* Records *
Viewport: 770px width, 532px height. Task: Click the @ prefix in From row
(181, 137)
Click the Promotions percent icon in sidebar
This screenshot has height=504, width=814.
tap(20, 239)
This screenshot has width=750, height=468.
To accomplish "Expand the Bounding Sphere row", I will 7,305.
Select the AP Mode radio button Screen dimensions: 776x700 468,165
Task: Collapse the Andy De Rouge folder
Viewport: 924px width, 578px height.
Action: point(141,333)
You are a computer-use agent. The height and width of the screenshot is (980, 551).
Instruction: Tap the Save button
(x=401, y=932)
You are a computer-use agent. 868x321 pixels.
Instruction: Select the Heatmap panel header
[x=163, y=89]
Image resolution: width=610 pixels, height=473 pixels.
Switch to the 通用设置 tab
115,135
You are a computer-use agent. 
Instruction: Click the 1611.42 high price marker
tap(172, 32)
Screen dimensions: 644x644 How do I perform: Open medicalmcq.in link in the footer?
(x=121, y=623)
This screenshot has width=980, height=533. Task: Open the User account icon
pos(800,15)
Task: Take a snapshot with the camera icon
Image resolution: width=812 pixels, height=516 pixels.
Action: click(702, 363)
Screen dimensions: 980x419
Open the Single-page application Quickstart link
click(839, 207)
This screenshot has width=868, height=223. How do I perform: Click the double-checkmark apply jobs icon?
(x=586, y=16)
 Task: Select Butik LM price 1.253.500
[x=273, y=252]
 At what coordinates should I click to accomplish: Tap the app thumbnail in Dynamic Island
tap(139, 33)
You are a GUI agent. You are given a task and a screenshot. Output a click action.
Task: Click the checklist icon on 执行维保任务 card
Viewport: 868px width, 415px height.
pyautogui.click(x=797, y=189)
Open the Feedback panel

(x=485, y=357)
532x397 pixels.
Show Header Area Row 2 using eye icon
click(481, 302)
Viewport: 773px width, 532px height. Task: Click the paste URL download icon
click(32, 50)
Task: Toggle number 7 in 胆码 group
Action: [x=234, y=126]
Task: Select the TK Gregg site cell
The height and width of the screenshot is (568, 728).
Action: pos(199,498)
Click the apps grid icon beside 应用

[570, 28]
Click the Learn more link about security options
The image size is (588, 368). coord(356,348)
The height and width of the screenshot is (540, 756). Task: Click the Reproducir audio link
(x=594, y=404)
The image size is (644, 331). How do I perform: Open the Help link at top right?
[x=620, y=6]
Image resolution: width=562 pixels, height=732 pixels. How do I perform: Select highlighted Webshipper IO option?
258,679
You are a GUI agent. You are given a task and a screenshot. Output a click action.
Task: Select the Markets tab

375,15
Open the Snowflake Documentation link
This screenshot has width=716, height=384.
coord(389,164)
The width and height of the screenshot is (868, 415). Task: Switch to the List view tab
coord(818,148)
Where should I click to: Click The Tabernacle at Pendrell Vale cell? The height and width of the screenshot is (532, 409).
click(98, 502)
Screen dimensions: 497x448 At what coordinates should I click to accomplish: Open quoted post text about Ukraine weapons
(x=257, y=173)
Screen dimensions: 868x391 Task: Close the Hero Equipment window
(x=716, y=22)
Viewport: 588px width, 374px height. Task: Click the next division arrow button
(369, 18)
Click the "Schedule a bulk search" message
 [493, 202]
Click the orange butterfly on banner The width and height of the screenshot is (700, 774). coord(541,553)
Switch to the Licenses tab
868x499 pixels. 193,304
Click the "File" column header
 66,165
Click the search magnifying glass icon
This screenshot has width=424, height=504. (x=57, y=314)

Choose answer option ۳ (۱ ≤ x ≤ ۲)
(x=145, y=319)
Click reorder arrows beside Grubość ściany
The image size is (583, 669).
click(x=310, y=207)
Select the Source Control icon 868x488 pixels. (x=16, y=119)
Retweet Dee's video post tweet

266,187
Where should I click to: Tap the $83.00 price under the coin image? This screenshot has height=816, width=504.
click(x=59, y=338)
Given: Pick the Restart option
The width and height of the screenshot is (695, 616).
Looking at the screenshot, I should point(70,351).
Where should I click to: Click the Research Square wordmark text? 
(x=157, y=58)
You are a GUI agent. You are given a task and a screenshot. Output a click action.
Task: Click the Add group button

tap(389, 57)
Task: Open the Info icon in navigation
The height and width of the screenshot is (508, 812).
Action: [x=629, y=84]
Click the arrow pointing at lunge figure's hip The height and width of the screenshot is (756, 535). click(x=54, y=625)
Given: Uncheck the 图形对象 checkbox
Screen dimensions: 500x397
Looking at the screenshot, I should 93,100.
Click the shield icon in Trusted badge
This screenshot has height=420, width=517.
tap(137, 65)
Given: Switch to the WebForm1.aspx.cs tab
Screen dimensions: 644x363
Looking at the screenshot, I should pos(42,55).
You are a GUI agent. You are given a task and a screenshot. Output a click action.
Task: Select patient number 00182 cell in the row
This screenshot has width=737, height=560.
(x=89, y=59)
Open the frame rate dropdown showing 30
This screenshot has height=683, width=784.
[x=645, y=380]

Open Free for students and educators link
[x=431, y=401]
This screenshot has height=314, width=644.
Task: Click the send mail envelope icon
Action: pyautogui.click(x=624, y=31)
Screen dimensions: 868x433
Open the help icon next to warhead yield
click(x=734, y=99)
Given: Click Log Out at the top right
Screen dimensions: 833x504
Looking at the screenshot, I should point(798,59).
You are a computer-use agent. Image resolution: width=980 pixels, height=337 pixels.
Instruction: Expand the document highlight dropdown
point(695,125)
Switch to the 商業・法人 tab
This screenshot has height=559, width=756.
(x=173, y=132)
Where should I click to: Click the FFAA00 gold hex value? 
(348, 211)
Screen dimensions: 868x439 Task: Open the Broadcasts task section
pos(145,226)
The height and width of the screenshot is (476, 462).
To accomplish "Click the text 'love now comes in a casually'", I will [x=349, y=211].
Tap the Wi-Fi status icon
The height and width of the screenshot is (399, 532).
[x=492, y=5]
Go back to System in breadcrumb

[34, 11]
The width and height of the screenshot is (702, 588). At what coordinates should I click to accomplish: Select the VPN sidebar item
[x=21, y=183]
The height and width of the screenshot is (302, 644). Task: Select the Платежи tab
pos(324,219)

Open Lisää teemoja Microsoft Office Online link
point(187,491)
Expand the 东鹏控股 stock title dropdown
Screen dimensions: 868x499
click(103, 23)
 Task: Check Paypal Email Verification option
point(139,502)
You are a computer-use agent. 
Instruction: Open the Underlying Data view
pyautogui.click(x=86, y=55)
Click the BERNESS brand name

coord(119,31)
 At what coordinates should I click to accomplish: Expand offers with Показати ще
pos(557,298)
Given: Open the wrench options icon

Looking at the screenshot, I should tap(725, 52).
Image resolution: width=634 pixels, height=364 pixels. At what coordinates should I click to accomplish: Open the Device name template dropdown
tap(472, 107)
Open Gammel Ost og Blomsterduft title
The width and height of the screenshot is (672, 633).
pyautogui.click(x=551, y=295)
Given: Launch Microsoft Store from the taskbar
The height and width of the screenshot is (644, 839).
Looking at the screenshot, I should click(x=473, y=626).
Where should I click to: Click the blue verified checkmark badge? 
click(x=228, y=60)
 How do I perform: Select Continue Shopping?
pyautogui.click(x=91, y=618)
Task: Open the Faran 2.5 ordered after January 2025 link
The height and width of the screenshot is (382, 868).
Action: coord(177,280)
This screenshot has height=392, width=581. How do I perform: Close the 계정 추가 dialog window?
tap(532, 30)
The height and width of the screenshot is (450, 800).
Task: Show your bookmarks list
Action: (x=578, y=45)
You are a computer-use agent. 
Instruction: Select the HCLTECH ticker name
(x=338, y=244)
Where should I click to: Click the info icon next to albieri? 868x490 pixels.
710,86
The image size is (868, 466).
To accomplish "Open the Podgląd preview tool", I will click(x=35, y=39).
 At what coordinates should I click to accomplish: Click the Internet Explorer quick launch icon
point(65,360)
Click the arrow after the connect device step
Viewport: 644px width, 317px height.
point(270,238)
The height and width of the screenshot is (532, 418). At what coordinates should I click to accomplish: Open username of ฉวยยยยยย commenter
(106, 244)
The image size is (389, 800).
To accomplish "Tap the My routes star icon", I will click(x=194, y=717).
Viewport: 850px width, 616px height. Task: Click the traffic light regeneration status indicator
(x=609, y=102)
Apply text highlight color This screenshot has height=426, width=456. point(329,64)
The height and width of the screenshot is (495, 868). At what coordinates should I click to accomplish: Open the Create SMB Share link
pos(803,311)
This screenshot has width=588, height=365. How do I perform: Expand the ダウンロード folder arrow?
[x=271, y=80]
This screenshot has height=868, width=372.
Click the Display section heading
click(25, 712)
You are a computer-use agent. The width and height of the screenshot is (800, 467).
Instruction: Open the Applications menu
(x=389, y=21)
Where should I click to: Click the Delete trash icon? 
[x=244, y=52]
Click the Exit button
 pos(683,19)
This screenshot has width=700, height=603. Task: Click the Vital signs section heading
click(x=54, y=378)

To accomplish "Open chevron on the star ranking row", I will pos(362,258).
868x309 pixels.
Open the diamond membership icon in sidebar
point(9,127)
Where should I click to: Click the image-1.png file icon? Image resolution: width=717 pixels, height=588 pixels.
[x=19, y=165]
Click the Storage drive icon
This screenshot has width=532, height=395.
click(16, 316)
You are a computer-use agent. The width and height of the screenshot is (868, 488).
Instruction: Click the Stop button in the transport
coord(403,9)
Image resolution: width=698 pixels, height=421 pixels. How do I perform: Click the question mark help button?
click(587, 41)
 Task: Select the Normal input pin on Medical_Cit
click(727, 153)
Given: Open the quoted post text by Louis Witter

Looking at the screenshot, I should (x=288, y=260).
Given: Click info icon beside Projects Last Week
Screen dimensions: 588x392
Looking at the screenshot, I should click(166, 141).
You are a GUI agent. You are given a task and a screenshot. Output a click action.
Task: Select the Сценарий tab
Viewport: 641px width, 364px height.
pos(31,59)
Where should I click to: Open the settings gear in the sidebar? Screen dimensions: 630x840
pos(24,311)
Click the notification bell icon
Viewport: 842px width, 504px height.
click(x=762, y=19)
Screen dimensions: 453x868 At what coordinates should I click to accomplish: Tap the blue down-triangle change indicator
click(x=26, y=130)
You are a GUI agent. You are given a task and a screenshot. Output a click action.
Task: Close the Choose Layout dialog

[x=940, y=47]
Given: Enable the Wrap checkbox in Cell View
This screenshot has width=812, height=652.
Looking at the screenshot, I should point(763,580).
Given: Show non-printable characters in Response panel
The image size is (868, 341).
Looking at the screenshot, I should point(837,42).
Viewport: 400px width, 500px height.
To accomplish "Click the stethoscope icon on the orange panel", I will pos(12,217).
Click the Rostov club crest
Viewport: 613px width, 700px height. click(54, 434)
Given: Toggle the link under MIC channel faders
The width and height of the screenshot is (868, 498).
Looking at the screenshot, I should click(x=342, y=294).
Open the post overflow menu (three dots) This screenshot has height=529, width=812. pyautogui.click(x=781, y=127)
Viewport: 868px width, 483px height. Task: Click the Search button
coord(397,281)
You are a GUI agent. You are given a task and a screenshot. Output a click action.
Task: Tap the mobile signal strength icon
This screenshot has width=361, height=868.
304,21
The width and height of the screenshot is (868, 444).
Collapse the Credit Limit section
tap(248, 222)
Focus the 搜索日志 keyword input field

* What to do *
Scan the entries above for the string "computer" and copy each line that contains it.

* Output for this exercise *
You are a computer-use agent. The height and width of the screenshot is (980, 551).
You are a computer-use agent. 868x321 pixels.
You are a computer-use agent. 
You are a computer-use agent. Image resolution: width=980 pixels, height=337 pixels.
You are a computer-use agent. 
You are a computer-use agent. 
You are a computer-use agent. The width and height of the screenshot is (800, 467).
You are a computer-use agent. The width and height of the screenshot is (868, 488).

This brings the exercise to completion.